Revista Planeo Nº 36  Mega Urbanismo, Junio 2018


[Por Edward Rojas; Arquitecto, Premio Nacional de Arquitectura 2016]

Resumen

En el marco de la implementación de un sistema neoliberal en Chile, comienza por parte de inversionistas privados la construcción de los máximos representantes de este modelo: los Mall o centros comerciales, que han modificado no solamente las pautas de consumo de la sociedad, sino también han generado significativos impactos en la región de Los Lagos, Chile. Desde esta perspectiva, la presente columna pretende reflexionar en torno del proceso de instalación de estos Mall en la región, las irregularidades respecto de sus construcciones en zonas de valor de alto histórico y las externalidades que estas iniciativas han generado en términos urbanísticos y socioculturales para los habitantes locales.

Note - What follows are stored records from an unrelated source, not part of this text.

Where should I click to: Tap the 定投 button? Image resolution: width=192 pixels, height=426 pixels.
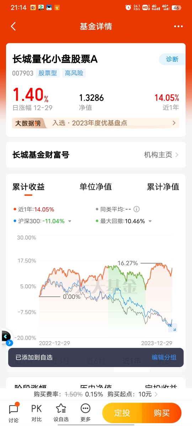pos(122,413)
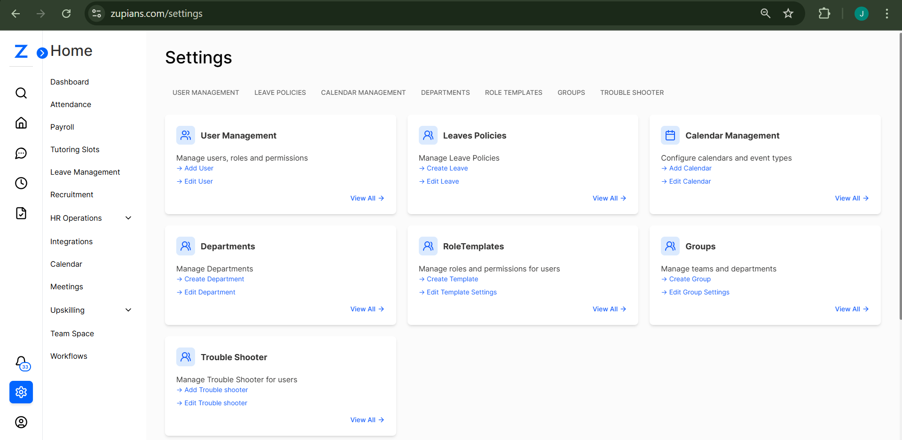Select the ROLE TEMPLATES tab
Viewport: 902px width, 440px height.
click(x=513, y=93)
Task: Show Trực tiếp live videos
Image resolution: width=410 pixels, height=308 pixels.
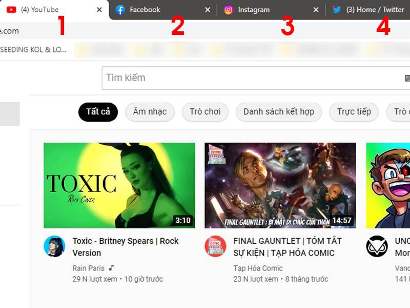Action: 354,112
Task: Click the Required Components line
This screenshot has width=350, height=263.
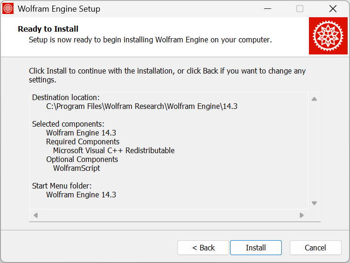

Palabras claves: Mall, Región de los Lagos, consumo

La exitosa implantación del modelo neoliberal en nuestro país, posee como máximos íconos los grandes Mall o centros comerciales, que en el ámbito de la dimensión cultural a nivel nacional se han convertido en templos de una nueva religión llamada consumo, que rinde culto a un dios: el “mercado feroz”, y dónde sus profetas, se constituyen como ganadores inversionistas que practican el extractivismo y que en cuyas manos queda relegada la decisión de cómo y dónde deben emplazarse estas nuevas construcciones.

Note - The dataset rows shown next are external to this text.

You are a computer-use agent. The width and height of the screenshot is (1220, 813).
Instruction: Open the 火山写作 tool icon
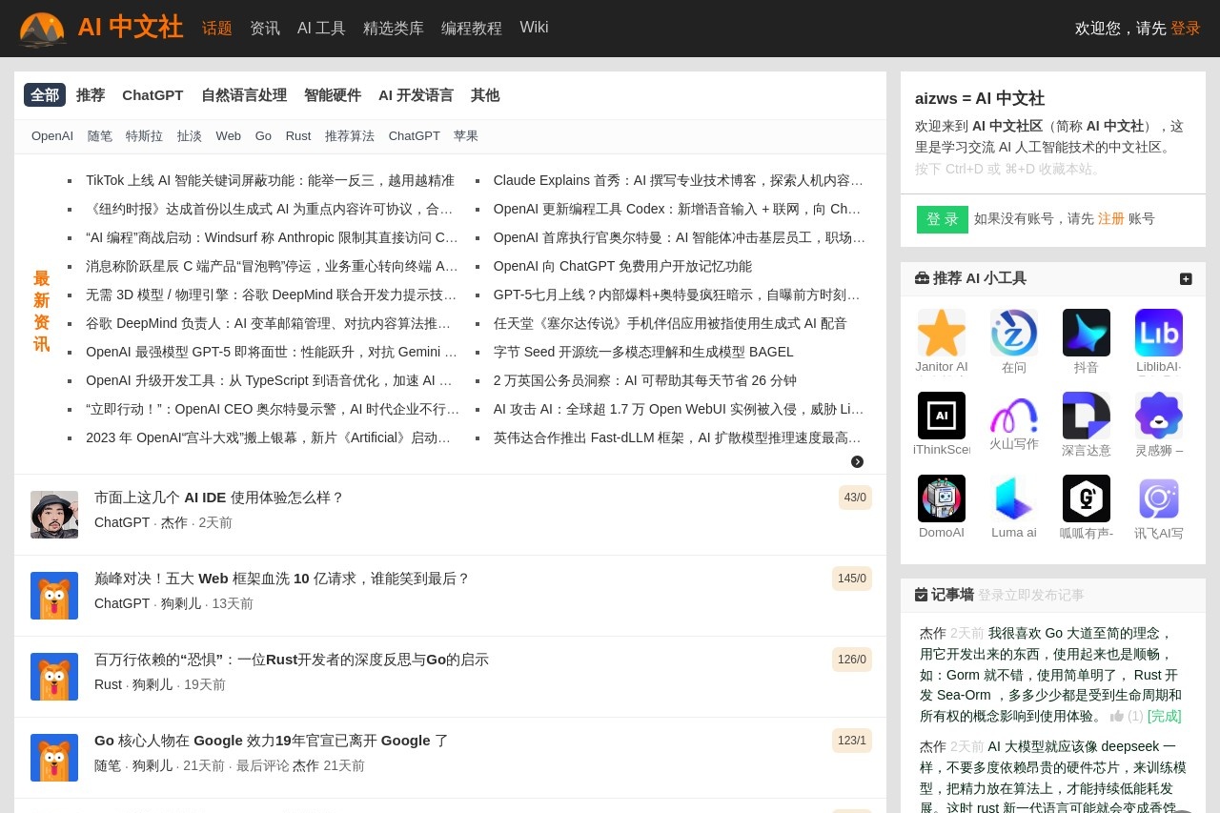pos(1014,416)
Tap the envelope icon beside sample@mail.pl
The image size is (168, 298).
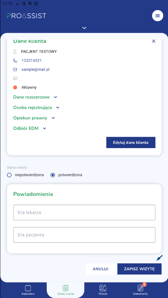[15, 70]
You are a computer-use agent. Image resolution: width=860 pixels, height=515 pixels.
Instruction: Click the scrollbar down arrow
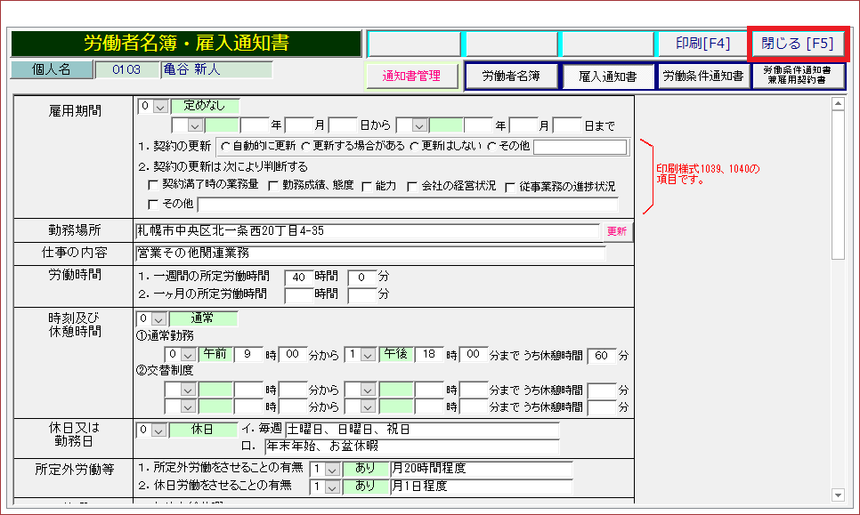[837, 495]
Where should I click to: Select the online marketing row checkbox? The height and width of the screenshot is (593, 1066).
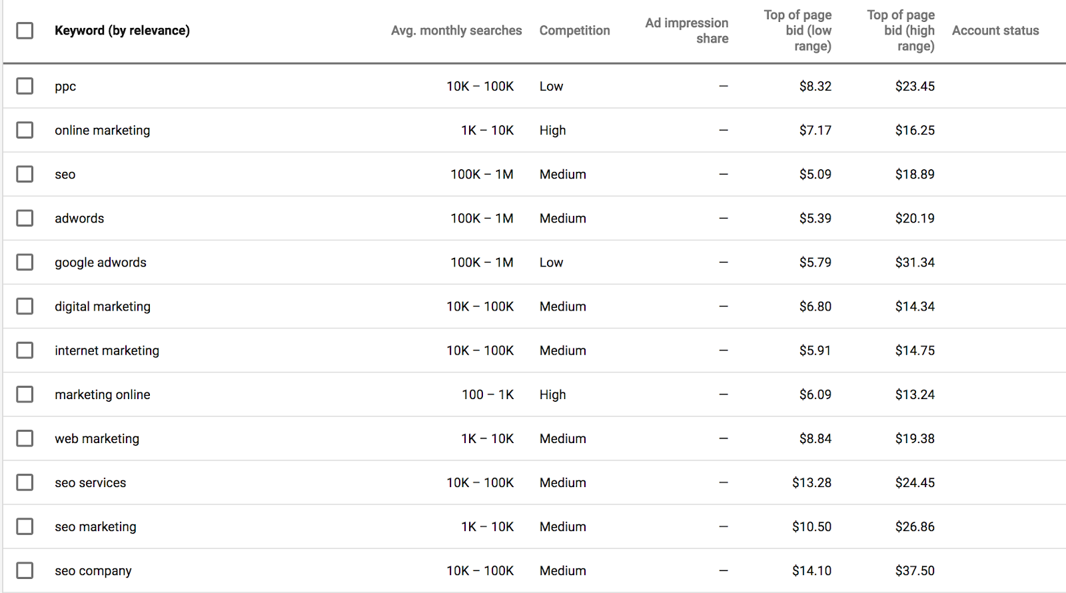25,130
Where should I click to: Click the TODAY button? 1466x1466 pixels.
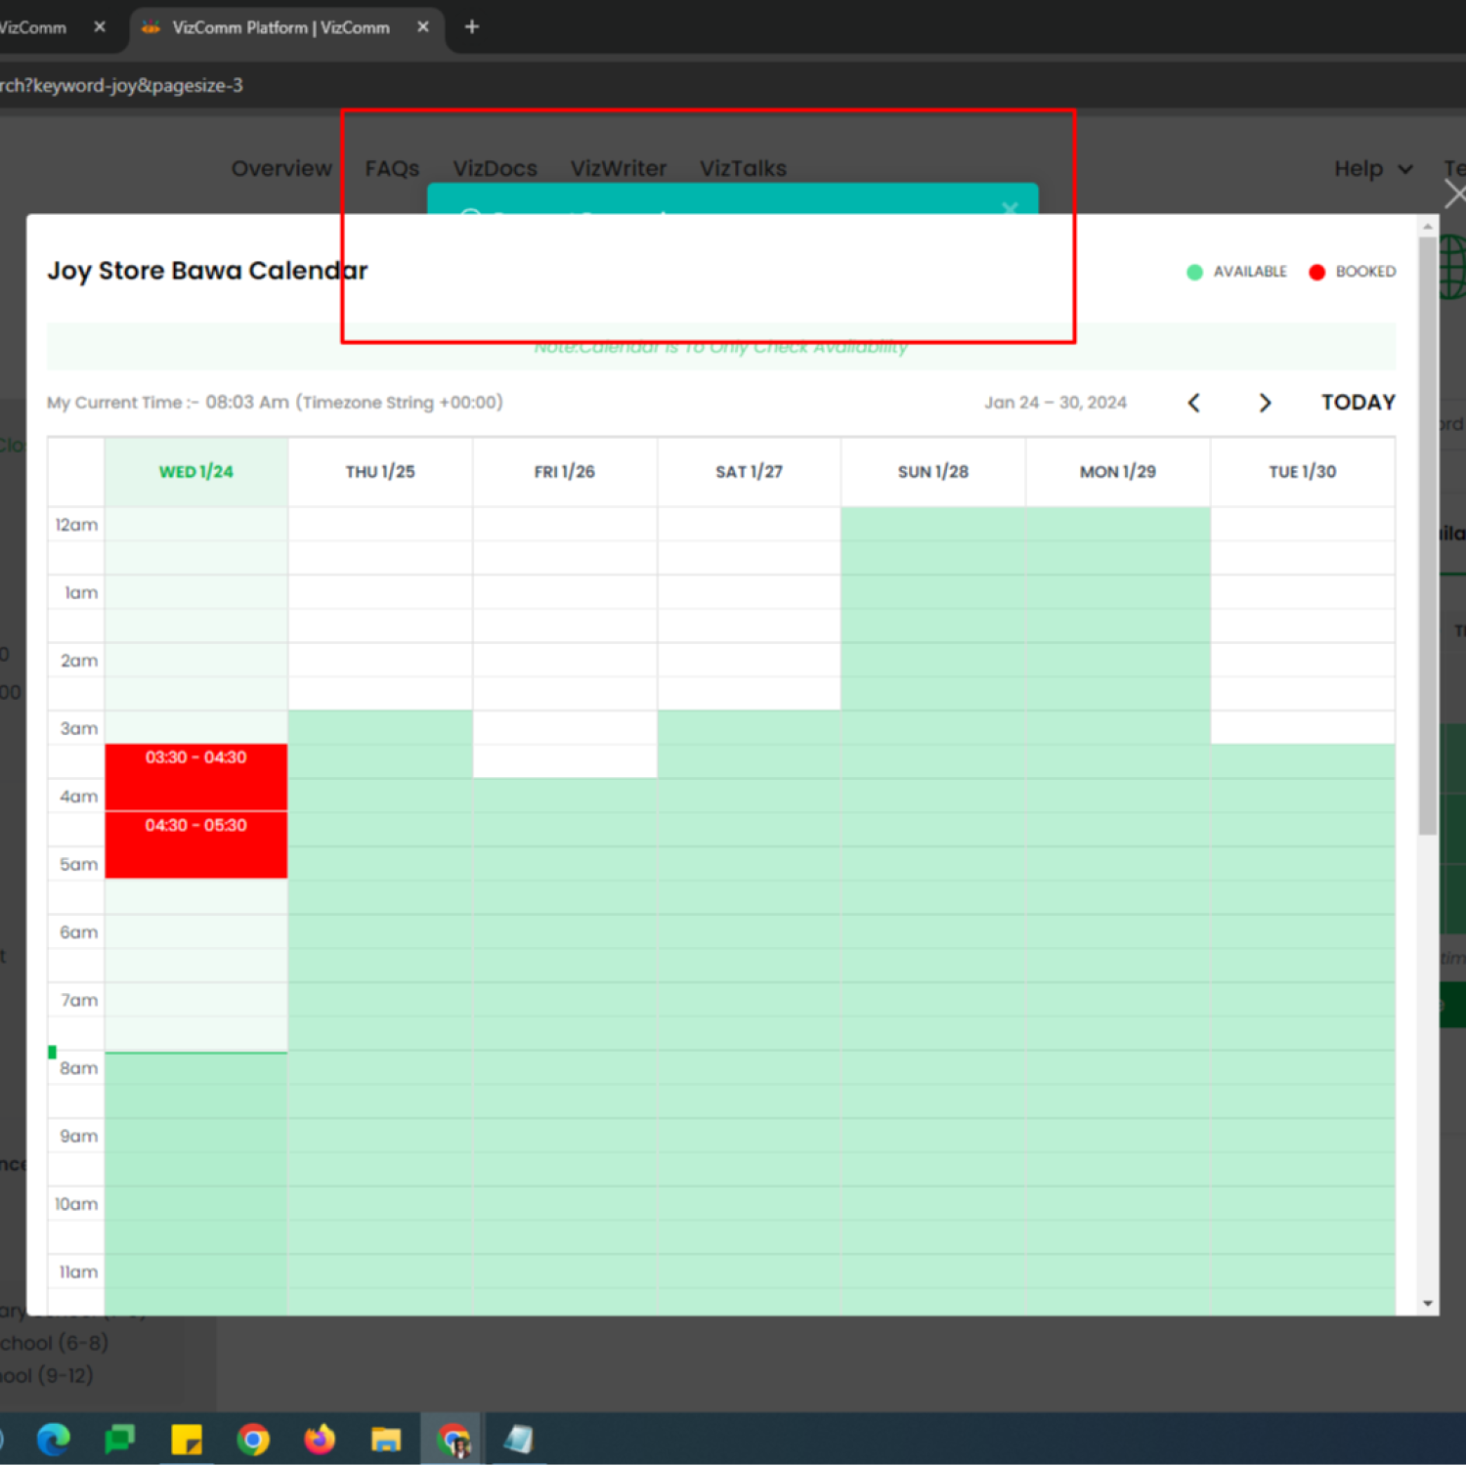tap(1358, 403)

Los fieles de esta nueva religión somos los consumidores de los miles de productos que, como un nuevo credo, son abalorios que queremos tener y para ello contamos como devocionario con las tarjetas de crédito, que nos permiten adquirir aquello que la televisión nos alienta a consumir.

Ciudad de Panamá por ejemplo, donde regularmente viajo a hacer clases a ISTHMUS[i], está llena de centros comerciales de todos los tamaños y especializaciones. Dos de ellos son impresionantes; MULTICENTRO, ubicado en pleno centro de la ciudad moderna, llega a ser obsceno por la variedad de objetos dirigidos al mercado del lujo y donde una corbata de seda vale más que el sueldo del migrante que limpia el brillante e inmaculado piso de mármol.

El otro es ALBROOK MALL ubicado en el sector de la antigua ciudad americana, donde confluye una de las más grandes terminales de buses del Caribe, que trae a los habitantes del interior a consumir en este popular Centro Comercial, el cual debe ser el más grande de toda la región. Una verdadera ciudad donde es posible ver en el patio de comida o cargando bolsas de Dorian´s, a mujeres Kuna del Archipiélago de San Blas, con sus coloridos trajes, collares y pulseras.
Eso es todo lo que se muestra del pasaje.